*** Opening SOURCE DATA ***

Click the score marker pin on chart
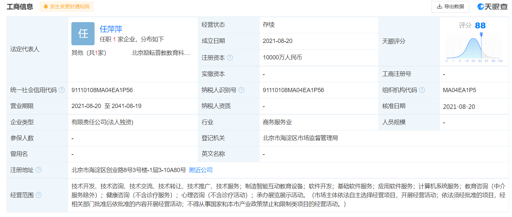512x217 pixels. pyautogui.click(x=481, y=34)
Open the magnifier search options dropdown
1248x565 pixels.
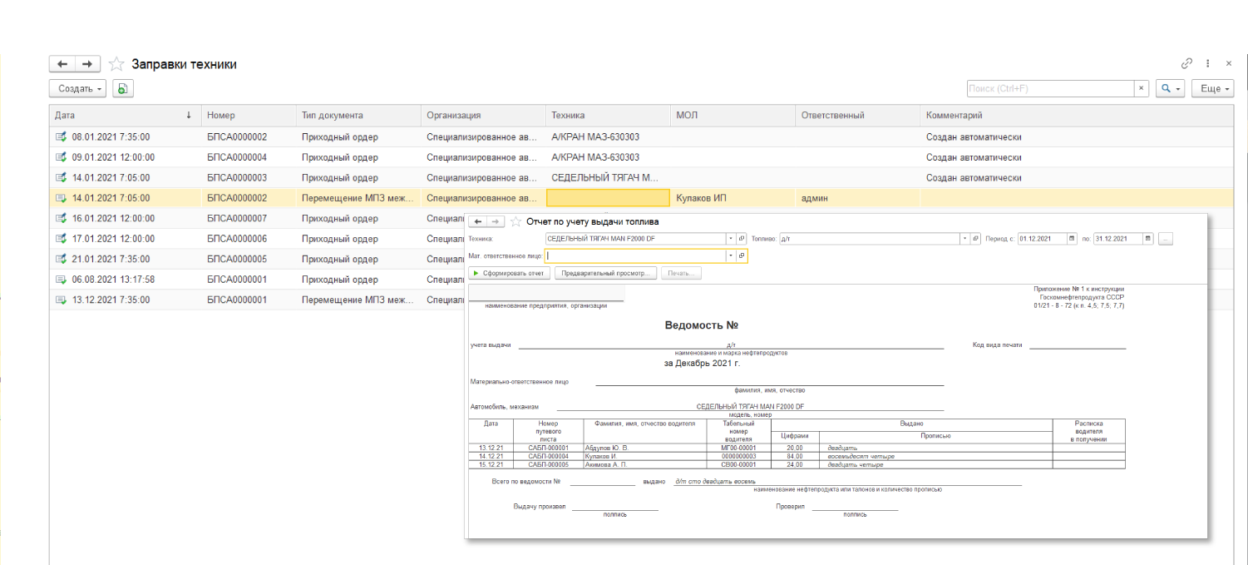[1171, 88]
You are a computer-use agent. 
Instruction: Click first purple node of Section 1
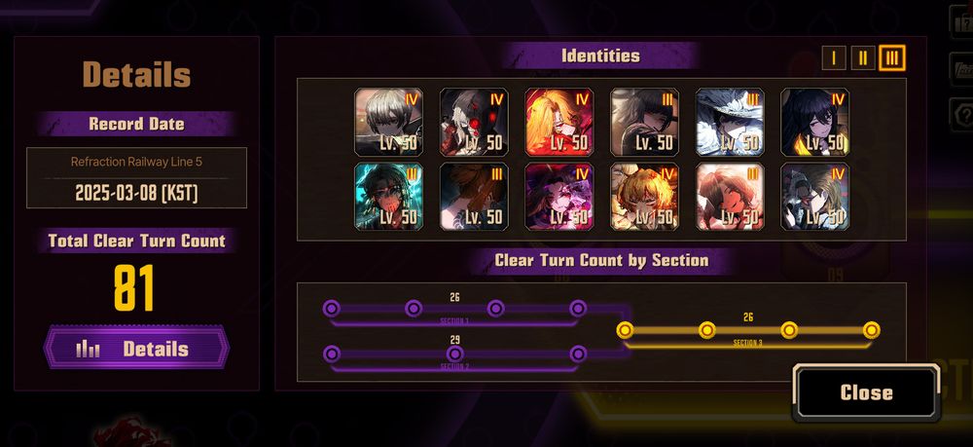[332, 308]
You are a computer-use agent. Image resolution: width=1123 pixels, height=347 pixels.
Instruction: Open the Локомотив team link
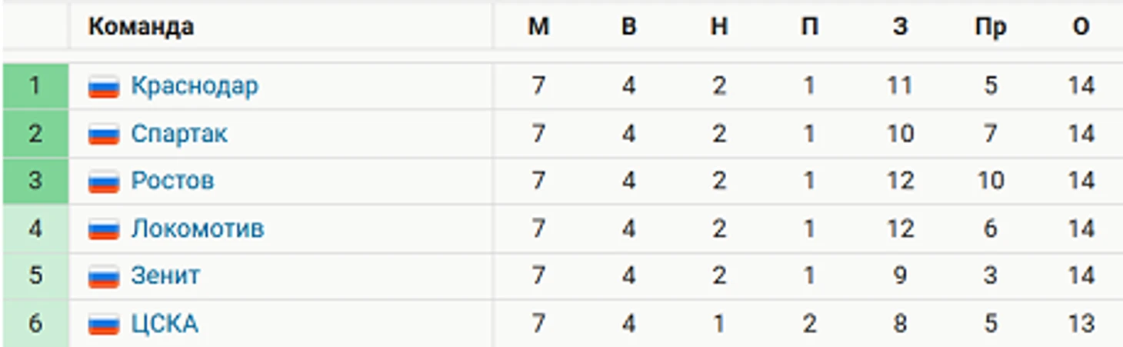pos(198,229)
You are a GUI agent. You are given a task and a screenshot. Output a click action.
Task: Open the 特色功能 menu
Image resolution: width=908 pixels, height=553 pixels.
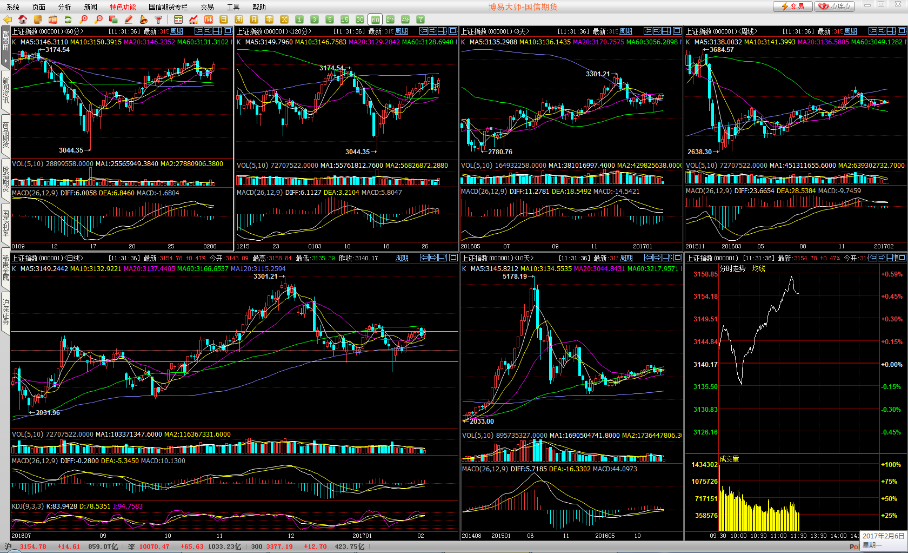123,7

*** Closing SOURCE DATA ***

_YOUR OBJECTIVE_
Retype the data above exactly, dropping every picture.

_RESULT OF THE TASK_
Click the score marker pin on chart
512x217 pixels. pyautogui.click(x=481, y=34)
Open the magnifier search options dropdown
1248x565 pixels.
[1171, 88]
You are a computer-use agent. 
Instruction: Click first purple node of Section 1
[332, 308]
You are a computer-use agent. Image resolution: width=1123 pixels, height=347 pixels.
Instruction: Open the Локомотив team link
pos(198,229)
You are a GUI agent. You are given a task and a screenshot. Output a click action.
Task: Open the 特色功能 menu
Image resolution: width=908 pixels, height=553 pixels.
123,7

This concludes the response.